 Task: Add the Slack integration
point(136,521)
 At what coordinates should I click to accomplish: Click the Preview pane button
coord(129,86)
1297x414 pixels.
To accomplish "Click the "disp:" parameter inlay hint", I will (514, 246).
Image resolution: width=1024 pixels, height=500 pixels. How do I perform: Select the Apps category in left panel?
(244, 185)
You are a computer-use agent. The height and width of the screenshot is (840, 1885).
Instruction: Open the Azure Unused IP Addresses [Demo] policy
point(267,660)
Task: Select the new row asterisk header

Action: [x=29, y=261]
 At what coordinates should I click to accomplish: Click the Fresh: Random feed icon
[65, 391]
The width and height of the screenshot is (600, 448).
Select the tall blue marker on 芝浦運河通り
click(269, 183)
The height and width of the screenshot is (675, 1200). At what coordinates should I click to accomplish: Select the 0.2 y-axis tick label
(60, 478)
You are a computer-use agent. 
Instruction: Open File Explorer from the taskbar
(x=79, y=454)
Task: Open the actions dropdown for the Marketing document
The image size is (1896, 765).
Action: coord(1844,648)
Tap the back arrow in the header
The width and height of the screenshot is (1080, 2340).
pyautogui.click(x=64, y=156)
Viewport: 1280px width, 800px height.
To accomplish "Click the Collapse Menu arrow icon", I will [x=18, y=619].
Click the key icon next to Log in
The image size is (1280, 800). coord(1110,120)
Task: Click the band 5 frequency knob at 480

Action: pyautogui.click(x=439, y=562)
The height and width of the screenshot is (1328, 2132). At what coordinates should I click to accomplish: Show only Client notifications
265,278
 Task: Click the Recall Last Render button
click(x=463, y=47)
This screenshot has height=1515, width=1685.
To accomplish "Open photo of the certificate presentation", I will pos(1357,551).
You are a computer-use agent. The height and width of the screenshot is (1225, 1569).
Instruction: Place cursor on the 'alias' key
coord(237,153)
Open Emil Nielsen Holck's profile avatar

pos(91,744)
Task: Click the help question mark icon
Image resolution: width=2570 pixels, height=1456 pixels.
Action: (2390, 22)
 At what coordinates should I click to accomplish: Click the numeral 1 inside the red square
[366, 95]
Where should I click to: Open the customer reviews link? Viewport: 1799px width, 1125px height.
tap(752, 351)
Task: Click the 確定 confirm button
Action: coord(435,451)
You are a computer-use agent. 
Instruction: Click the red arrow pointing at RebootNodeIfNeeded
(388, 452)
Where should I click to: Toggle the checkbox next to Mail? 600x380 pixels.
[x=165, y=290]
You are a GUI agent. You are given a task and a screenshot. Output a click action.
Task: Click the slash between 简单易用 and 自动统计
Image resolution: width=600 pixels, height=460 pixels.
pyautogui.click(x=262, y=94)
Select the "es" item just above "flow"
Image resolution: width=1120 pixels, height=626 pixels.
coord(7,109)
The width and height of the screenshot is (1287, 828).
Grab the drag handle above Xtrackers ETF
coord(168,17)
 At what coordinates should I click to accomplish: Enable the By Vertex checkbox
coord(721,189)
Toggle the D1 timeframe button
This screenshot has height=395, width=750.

====

▸ **Prompt**:
Taking the entries above, write out exactly the lines starting with the line containing "is (840, 1885)." and going on through the line containing "This screenshot has height=1515, width=1685.", both included, and nothing else.

▸ **Exercise answer**:
You are a computer-use agent. The height and width of the screenshot is (840, 1885).
Instruction: Open the Azure Unused IP Addresses [Demo] policy
point(267,660)
Task: Select the new row asterisk header

Action: [x=29, y=261]
 At what coordinates should I click to accomplish: Click the Fresh: Random feed icon
[65, 391]
The width and height of the screenshot is (600, 448).
Select the tall blue marker on 芝浦運河通り
click(269, 183)
The height and width of the screenshot is (675, 1200). At what coordinates should I click to accomplish: Select the 0.2 y-axis tick label
(60, 478)
You are a computer-use agent. 
Instruction: Open File Explorer from the taskbar
(x=79, y=454)
Task: Open the actions dropdown for the Marketing document
The image size is (1896, 765).
Action: coord(1844,648)
Tap the back arrow in the header
The width and height of the screenshot is (1080, 2340).
pyautogui.click(x=64, y=156)
Viewport: 1280px width, 800px height.
To accomplish "Click the Collapse Menu arrow icon", I will [x=18, y=619].
Click the key icon next to Log in
The image size is (1280, 800). coord(1110,120)
Task: Click the band 5 frequency knob at 480

Action: pyautogui.click(x=439, y=562)
The height and width of the screenshot is (1328, 2132). At what coordinates should I click to accomplish: Show only Client notifications
265,278
 Task: Click the Recall Last Render button
click(x=463, y=47)
This screenshot has height=1515, width=1685.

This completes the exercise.